Diversification in debt-oriented funds:
Dent funds which have a higher exposure towards government bonds are less risky than corporate bonds. One can accordingly diversify their investments in the debt fund category after assessing your risk level.
Things to keep in mind before diversifying investments
Risk: Assess risk appetite to know which asset class suits more. This has been exemplified in a detailed manner above.
Goals: If A has short term goals but has risk appetite and outs more money in equity, A might land into trouble because equity gives high returns only in the longer term. It is not ideal for short term investments. Therefore just knowing risk appetite is not enough; one needs to know when is the money required. In debt funds, there are liquid, ultra-short and short term debt funds that are meant for short term investments. One can make an informed decision if the goals and time horizon are adequately assessed.

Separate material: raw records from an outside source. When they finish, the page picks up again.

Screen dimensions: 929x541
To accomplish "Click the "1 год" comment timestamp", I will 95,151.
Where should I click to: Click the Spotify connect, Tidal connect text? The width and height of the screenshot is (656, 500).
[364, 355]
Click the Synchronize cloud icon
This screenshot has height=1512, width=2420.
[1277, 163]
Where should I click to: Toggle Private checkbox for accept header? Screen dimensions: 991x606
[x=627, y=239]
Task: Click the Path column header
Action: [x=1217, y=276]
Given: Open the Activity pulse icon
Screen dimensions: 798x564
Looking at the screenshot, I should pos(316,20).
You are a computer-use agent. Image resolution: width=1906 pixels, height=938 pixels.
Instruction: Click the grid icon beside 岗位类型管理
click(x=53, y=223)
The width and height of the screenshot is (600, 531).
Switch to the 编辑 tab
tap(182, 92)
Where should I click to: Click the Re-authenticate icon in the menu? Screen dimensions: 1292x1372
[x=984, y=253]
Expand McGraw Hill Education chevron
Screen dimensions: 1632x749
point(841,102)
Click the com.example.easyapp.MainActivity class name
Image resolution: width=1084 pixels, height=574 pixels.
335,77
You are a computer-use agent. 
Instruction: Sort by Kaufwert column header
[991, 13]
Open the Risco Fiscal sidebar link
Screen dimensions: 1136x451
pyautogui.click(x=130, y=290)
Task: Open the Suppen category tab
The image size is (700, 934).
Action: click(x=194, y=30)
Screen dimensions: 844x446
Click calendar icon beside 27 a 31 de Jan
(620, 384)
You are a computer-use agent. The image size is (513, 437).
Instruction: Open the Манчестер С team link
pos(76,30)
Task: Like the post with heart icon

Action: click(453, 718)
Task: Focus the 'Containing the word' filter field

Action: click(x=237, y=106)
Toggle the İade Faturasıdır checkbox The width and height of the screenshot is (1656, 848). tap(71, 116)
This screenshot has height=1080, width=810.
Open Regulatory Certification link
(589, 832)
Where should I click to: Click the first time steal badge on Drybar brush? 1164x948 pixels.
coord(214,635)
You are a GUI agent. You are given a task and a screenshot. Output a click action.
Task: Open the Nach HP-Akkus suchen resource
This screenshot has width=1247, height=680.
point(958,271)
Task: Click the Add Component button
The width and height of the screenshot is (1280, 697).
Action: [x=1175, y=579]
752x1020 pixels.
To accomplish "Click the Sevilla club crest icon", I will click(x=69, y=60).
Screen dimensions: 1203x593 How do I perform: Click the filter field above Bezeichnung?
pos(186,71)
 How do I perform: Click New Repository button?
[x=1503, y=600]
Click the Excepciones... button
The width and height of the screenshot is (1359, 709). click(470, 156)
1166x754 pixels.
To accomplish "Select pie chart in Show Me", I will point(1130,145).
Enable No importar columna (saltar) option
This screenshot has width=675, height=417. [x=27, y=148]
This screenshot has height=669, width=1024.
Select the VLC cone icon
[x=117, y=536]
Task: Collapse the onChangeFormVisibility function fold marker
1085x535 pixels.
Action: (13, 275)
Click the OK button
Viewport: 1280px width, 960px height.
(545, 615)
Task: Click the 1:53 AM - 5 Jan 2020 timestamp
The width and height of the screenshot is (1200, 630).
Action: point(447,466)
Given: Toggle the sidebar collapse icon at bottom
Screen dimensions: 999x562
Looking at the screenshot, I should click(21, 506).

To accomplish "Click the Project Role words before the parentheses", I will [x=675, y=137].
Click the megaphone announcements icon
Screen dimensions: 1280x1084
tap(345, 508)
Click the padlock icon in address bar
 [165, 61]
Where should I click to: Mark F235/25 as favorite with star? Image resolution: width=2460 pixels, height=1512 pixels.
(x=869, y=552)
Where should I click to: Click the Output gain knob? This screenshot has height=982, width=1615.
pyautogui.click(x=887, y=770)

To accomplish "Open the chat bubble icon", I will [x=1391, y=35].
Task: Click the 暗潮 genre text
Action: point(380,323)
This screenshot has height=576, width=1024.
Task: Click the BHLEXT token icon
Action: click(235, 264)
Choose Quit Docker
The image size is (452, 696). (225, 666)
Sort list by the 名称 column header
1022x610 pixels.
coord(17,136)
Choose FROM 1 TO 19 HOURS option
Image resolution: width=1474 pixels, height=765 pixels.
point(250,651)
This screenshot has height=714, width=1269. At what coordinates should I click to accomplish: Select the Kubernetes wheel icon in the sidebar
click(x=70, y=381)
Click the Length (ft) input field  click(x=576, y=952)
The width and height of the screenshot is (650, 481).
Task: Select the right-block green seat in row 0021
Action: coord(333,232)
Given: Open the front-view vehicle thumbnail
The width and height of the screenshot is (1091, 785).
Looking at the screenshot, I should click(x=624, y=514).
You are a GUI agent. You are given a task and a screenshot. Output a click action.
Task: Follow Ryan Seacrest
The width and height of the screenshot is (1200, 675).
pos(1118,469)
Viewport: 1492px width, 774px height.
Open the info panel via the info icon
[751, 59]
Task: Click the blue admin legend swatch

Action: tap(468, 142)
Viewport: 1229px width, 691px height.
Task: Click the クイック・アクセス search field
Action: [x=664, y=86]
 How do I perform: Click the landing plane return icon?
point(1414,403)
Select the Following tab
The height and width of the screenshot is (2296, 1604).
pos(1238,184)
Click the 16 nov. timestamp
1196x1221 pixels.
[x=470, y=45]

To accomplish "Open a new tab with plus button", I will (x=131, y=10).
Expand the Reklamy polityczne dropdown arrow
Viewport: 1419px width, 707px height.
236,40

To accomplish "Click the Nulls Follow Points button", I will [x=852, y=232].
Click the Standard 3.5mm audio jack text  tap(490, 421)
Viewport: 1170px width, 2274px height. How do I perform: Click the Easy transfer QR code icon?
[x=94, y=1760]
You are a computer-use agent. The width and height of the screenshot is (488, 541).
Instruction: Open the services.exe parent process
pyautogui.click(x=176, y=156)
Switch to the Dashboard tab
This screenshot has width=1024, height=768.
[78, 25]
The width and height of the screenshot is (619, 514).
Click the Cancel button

To Sum Up: Thin line between diversification and over-diversification
Over diversification takes place when an investor’s portfolio is overburdened with stocks or mutual funds where the marginal benefit of reduced risk is lower than the marginal loss of expected return.
Optimum diversification means that your portfolio should be large enough to eliminate risk but small enough to concentrate on the benefits.
Let’s look at an example.
If A owned 500 stocks of different companies, he/she has reduced the risk, but at this stage, the portfolio may not have many high-performing stocks.
There may come a day where A will end up in a no-profit-no-loss situation.
In the context of mutual funds, a fund that invests in more than 100 companies may not be the epitome of optimum diversification. At times this may make it difficult for the fund manager to get the ‘alpha’, meaning, to outperform the index. A new fund is suitable for your portfolio, but too many funds reduce the extent of gains an investor can get from having few but good funds in the portfolio. To conclude, large scale diversification may not make an investor loose much, but an investor may not gain a lot either.